* THE DATA
---

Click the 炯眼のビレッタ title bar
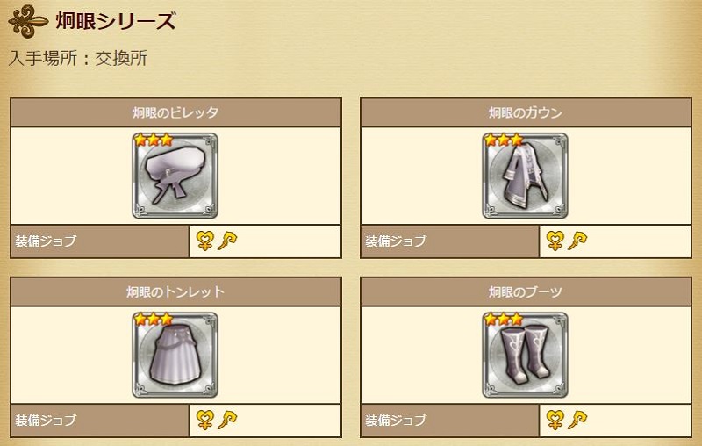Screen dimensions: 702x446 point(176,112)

---

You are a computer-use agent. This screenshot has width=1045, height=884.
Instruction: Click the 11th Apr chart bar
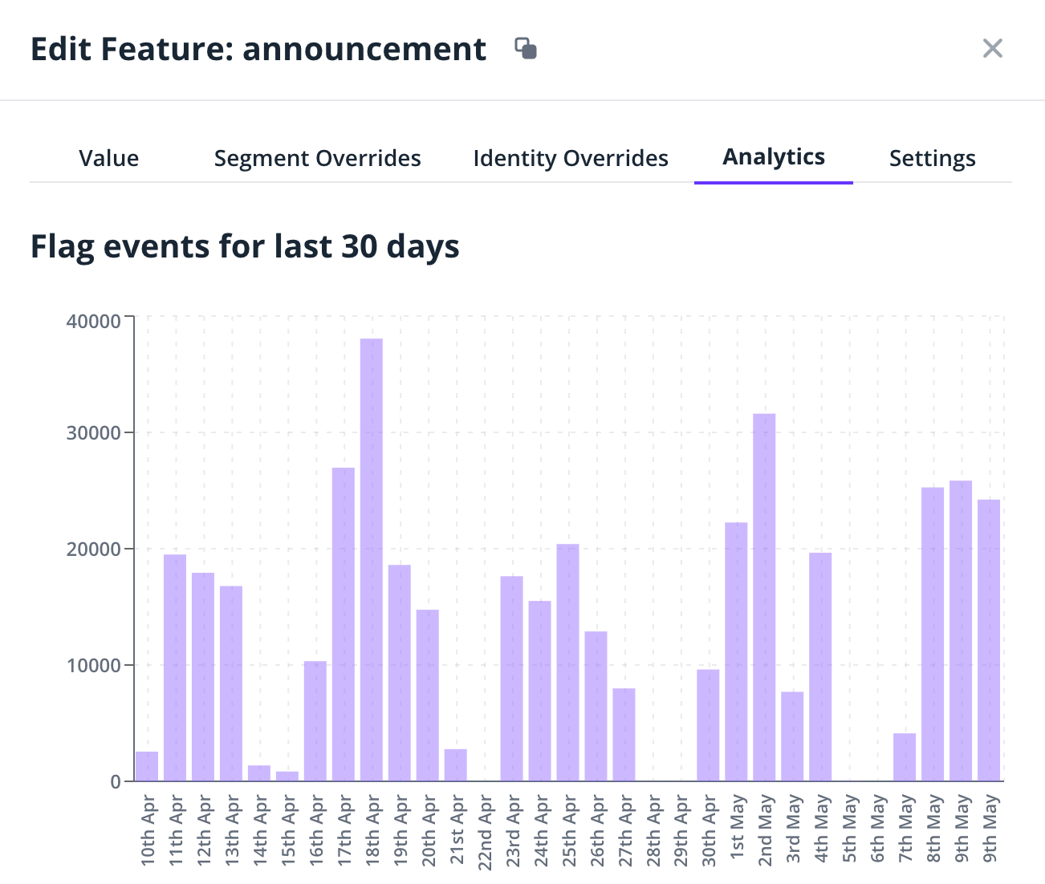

---

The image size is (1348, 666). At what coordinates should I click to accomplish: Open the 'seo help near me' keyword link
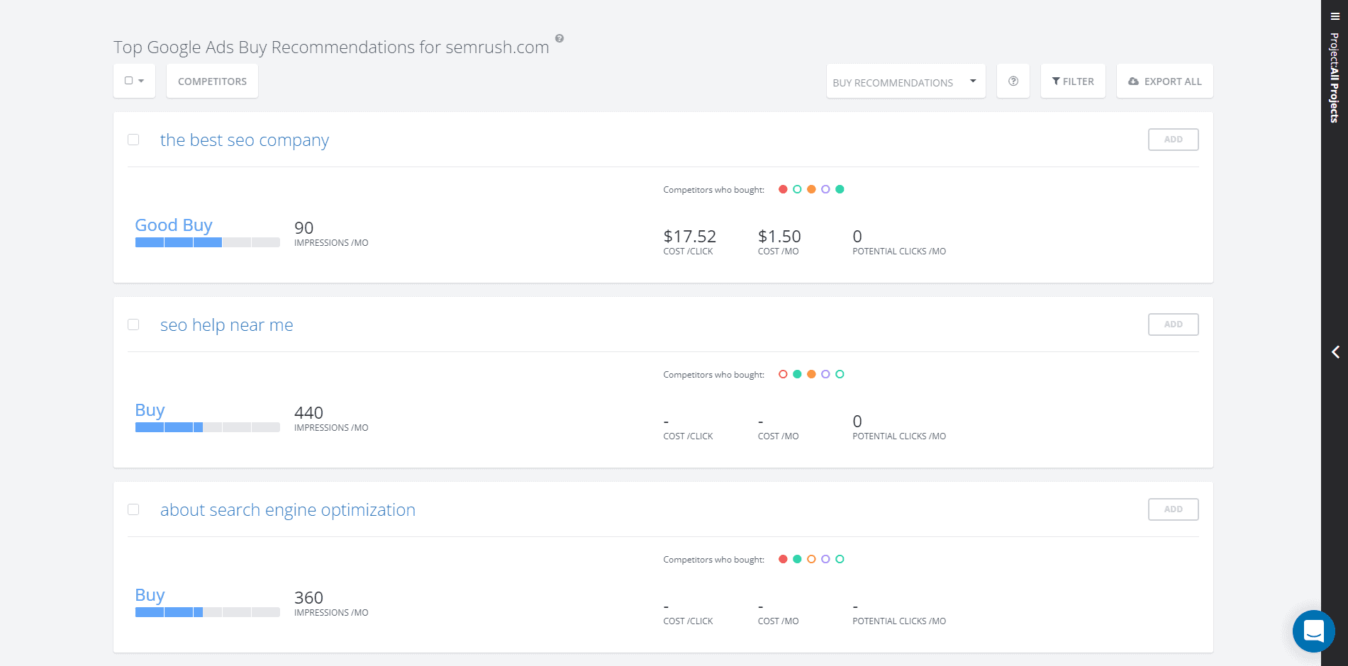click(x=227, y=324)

---

* WHAT YOU SHOULD DO
Please write out everything from the line containing "The image size" down to the line containing "click(x=227, y=324)", both included, and leave out the pictures.

* RESPONSE TO THIS TASK
The image size is (1348, 666). At what coordinates should I click to accomplish: Open the 'seo help near me' keyword link
click(x=227, y=324)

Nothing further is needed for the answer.